Chinese Spies Accused of Stealing US Trade Secrets
The five Chinese military personnel charged with cyber-espionage and stealing sensitive trade secrets from US companies. FBI

The Chinese government has issued a strongly-worded criticism of the indictments laid against five military personnel for stealing trade secrets from US companies - accusing the US government of being "deceitful" and employing double standards.

On Monday, US attorney general Eric Holder revealed that five Chinese military officials had been charged with offences relating to computer hacking and economic espionage directed at six American companies involved in the nuclear power, metals and solar products industries.

On Tuesday, the Ministry of Defence in China published a strongly-worded reaction to the indictments against its personnel, expressing "strong indignation and resolute opposition."

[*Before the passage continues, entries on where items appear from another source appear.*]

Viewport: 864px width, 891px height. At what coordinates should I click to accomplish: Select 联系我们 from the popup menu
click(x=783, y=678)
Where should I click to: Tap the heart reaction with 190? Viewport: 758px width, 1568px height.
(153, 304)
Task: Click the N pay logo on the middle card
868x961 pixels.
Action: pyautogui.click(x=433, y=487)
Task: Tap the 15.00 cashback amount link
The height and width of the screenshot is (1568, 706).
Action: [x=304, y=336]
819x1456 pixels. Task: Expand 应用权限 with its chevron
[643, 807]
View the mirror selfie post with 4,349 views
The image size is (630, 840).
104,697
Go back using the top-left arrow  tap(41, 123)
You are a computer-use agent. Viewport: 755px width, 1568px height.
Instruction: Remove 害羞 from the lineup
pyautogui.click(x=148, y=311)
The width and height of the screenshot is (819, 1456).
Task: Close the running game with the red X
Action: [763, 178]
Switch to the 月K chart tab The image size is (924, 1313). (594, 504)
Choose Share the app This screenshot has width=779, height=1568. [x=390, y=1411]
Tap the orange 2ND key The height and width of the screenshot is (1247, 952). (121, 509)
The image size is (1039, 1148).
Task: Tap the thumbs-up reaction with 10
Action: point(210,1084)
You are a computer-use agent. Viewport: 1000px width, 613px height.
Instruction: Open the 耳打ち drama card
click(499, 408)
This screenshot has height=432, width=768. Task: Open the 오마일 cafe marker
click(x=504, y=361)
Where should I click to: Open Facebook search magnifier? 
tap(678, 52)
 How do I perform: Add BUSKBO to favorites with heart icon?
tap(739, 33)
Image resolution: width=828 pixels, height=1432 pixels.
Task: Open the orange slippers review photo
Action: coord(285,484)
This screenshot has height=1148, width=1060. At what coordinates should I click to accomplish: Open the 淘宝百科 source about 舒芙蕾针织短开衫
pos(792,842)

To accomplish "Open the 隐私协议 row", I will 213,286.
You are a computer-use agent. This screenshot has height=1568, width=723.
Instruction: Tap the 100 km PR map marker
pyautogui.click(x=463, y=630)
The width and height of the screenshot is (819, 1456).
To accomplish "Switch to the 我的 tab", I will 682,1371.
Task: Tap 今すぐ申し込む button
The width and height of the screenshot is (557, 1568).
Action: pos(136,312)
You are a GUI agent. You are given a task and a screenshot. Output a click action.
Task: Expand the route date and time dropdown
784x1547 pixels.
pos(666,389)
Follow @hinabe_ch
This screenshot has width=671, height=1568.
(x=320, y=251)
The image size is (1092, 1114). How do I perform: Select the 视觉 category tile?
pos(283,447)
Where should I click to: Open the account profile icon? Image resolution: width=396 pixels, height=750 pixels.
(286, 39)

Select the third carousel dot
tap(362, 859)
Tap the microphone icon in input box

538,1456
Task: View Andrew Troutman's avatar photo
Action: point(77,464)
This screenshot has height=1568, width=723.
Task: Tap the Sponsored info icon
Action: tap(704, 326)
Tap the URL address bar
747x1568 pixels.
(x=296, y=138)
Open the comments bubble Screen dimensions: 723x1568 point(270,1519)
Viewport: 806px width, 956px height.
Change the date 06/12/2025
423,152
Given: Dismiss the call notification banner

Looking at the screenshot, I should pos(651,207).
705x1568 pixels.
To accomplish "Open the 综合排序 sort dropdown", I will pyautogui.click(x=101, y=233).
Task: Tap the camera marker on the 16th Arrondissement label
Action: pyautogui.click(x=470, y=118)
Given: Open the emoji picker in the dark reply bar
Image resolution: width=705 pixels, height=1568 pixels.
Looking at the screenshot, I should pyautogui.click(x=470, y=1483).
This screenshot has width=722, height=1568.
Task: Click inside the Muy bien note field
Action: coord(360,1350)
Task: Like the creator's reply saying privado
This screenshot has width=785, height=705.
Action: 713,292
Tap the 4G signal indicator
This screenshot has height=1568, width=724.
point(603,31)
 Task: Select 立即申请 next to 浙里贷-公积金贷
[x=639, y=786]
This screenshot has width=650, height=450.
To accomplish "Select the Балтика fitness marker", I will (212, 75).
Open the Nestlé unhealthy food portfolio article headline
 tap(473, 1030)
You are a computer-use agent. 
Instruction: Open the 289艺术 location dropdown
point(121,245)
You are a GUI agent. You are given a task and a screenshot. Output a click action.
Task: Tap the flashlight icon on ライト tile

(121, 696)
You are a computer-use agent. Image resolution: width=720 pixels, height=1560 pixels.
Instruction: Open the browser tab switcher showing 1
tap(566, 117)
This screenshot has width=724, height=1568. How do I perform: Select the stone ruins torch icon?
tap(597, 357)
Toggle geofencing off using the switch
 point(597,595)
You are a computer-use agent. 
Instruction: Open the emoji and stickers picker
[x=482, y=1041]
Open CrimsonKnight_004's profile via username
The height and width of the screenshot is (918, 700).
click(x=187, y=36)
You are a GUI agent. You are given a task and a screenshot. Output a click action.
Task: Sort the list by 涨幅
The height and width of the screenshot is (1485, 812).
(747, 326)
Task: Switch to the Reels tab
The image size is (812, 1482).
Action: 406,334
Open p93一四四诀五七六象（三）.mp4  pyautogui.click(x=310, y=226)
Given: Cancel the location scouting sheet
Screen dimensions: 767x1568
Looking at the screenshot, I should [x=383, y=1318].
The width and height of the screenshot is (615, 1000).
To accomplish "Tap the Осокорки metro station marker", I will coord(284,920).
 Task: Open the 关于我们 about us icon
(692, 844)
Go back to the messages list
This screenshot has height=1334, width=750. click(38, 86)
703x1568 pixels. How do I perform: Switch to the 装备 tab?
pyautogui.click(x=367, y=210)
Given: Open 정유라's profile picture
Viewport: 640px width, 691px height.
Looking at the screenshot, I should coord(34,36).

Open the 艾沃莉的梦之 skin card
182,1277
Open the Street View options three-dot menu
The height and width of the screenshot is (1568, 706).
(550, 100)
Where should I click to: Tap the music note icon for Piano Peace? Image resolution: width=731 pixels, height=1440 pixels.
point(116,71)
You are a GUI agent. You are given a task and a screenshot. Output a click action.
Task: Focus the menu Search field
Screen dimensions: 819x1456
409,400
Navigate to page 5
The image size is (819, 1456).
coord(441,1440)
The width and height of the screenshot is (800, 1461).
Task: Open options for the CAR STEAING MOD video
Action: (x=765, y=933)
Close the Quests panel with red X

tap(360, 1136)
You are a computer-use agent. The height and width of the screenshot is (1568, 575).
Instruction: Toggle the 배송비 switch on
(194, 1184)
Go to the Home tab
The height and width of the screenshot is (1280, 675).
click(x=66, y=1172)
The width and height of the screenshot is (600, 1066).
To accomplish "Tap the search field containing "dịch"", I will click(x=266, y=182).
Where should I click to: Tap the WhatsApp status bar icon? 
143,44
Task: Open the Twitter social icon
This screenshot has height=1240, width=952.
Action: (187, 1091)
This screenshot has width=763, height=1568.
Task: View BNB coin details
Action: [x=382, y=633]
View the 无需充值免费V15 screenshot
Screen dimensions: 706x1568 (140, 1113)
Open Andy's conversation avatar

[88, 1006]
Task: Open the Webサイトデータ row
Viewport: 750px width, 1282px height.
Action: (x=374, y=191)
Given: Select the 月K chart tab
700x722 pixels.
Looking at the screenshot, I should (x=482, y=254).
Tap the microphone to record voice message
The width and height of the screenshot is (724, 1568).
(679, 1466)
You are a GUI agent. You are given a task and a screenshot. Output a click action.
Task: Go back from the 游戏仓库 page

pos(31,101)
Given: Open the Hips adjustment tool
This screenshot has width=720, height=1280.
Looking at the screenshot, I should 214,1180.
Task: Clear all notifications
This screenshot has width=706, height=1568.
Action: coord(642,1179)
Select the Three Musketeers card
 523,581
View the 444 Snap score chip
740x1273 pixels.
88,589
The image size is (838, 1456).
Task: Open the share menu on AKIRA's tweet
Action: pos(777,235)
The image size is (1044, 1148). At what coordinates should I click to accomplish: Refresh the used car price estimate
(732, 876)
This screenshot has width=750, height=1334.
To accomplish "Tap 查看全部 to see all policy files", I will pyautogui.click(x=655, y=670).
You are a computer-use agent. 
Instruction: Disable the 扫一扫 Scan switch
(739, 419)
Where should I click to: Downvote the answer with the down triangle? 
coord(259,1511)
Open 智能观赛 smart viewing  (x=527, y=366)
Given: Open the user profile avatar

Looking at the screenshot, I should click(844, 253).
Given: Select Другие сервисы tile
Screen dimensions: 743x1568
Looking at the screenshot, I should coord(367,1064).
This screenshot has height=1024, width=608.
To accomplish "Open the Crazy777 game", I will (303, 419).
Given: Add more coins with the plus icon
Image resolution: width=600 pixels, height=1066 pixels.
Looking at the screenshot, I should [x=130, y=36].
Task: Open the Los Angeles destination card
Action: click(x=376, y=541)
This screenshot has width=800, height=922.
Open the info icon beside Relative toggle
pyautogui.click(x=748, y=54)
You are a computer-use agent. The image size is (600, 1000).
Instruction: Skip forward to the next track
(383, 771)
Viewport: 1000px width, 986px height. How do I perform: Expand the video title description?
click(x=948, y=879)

The statement denied any involvement by the Chinese government or military in stealing trade secrets from US companies:

"China's position on the issue of network security is consistent and clear. China is a staunch defenders of network security, the Chinese government and the army never engaged or were involved in any theft of trade secrets by network activity."

Deceitful nature

The statement accuses the US of double standards when it comes to accusing other countries of spying on them, listing Wikileaks and Edward Snowden as examples of when the US has been shown to be monitoring other countries.

"The US' deceitful nature and its practice of double standards when it comes to cyber security have long been exposed, from the Wikileaks incident to the Edward Snowden affair" the statement reads.

While the US openly admits to carrying out cyber-espionage, it says that it does not steal trade secrets from companies in other countries and pass that information on to companies in the US - which is what it has accused China of doing.

In March German newspaper Der Spiegel revealed the NSA had been monitoring high level communications between executives at Chinese company Huawei, which makes a large percentage of the world's networking equipment.

Healthy, stable and reliable

China has accused the US of breaking the trust which had been established between the two countries during recent talks, with the US breaking their "commitment to building healthy, stable, and reliable military relations".

The Chinese Assistant Foreign Minister Zheng Zeguang has lodged a "solemn representation" with US ambassador Max Baucus following the indictments being handed down.

The five personnel were all accused of being part of the infamous Unit 61398 of the Third Department of the Chinese People's Liberation Army (PLA) which was first uncovered in a report from security firm Mandiant in early 2013.

The report said the group had been infiltrated over 140 companies - mostly in the US - for the last seven years.

On Tuesday the state-run Xinhua News Agency reported that in a three-month period this year a total of 1.18 million computers in China were directly controlled by 2,077 machines in the United States via Trojan horse or zombie malware - a fact alluded to in the Ministry of Defence statement.